A Magical Day In Which Deep Throating Saves My Life

It all started at Berkeley Bowl.

Damn it if they don’t have the most amazing prosciutto. Normally, it looks like this.

But Berkeley Bowl also sells prosciutto ends.

I fell victim to the not so tender prosciutto end because I had worked out for two hours that day. TWO HOURS. I was fucking hungry. I wanted to eat an entire boar, not some thinly sliced delicacy draped over a sliver of melon.

I purchased my morsel and unwrapped it in the car, careful not to sully my fingerless gloves. I was beside myself with desire, my nostrils filling with the prosciutto’s hazelnut and sea salt aroma.

At first, I ate like a lady, tiny bite after tiny bite. But the bites got bigger and bigger until I was happily chewing a dense, golf ball sized piece of prosciutto in the parking lot.

And then I felt it. That golf ball was in my esophagus. I opened my mouth to cough. Silence. Shit!

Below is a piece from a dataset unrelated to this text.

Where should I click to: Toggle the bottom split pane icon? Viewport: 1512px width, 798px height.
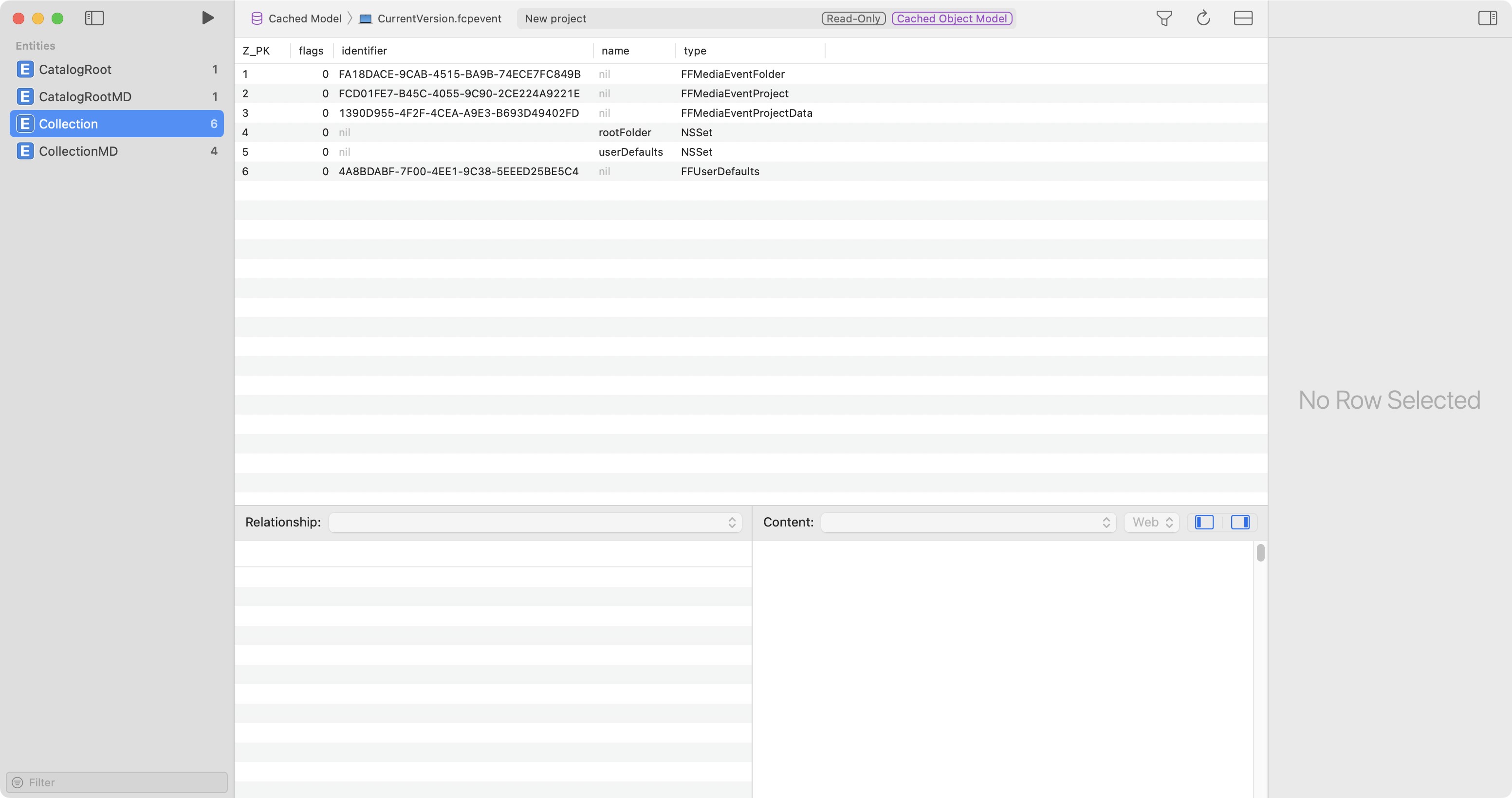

Now I’ve been around long enough to know that if you can’t cough, no air is getting into your lungs. Chocking to death is right around the corner. So I started digging around in my mouth. Could I pull the prosciutto up? Could there be a strand of fat still connected to the wad that I could grab onto? Not a chance.

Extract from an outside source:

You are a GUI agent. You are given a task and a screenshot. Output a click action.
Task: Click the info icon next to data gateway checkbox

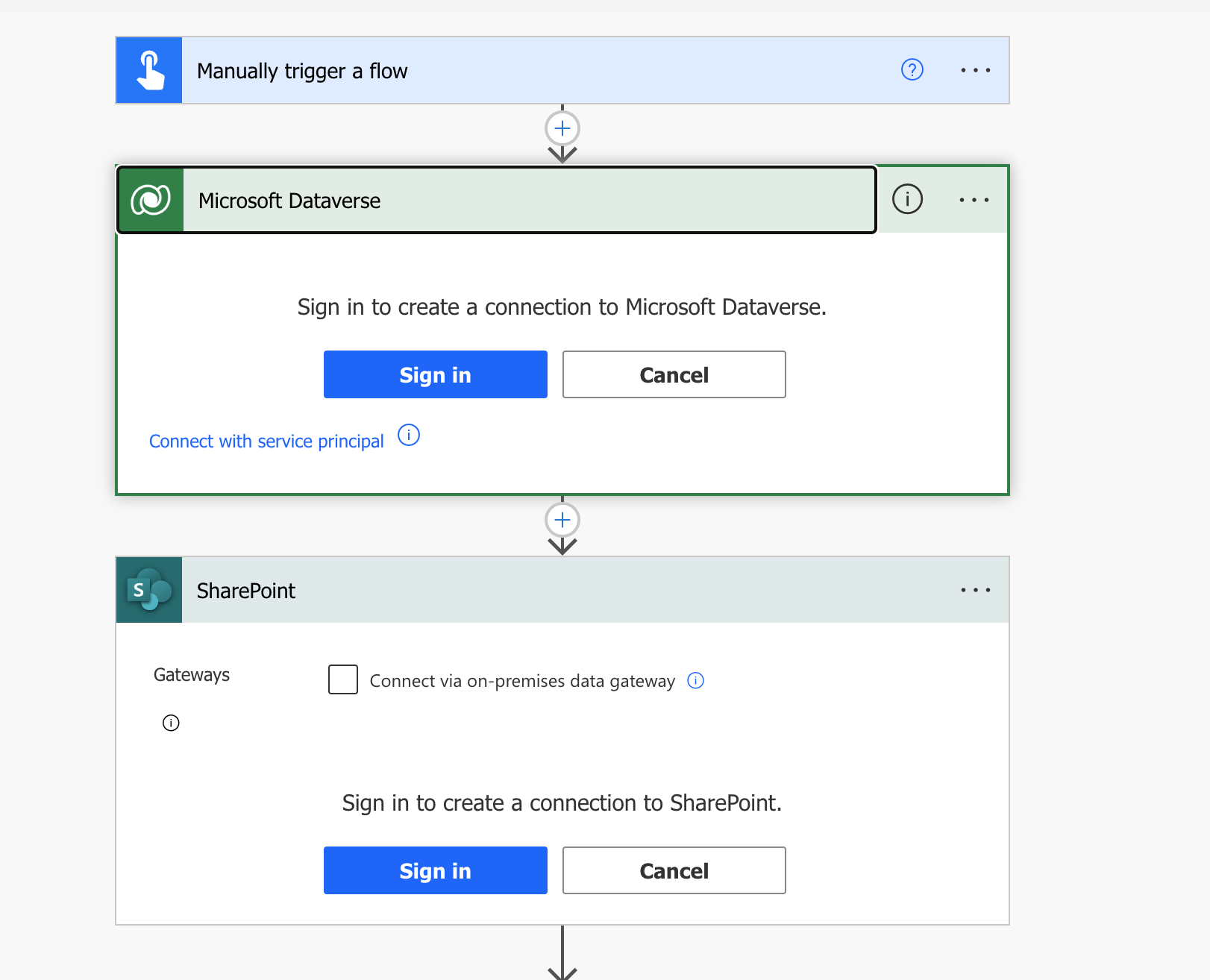[695, 680]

I was out of options. I had to get out of my car and pantomime for CPR or I had to shove my fist down my throat and get that fucking thing out. Public humiliation is always a last resort for me, so I went with the latter option.

I did not panic. No, sir. I knew how to deep throat. I’d had bigger things than that piece of prosciutto in my esophagus.  I had an entire routine for this, a cheat sheet even, I (silently) cried out.

I was indignant. I was a fucking pro. How dare that prosciutto challenge me. I would teach it a lesson.

I rammed my fingers down my throat, grabbed the hunk of cured meat, and yanked it up. It spilled into my palm and mucus tumbled into my fingerless gloves. Snot hung limply from my nose and covered my upper lip, water (not tears, damn it) filled up my eyes and ran down my face. But come now, that’s not so different from learning how to deep throat. 

I tossed the piece of prosciutto out the window (sorry Berkeley Bowl) and took a deep, triumphant breath. I removed my fingerless gloves, wiped up my face and hands, and started the car. As I pulled out of the parking lot, I cursed the wasted prosciutto and grabbed what was left. I nibbled it all the way home.

The moral of the story is – if you don’t know how, learn to deep throat. $64 + tax on goodvibes.com will get you more than half the way there.

Don’t have $64 + tax? This is practically free.

Although, seriously. I don’t recommend putting food in your esophagus. 

PS - Special hugs to you know who. Thanks for teaching me how to save my own damn life.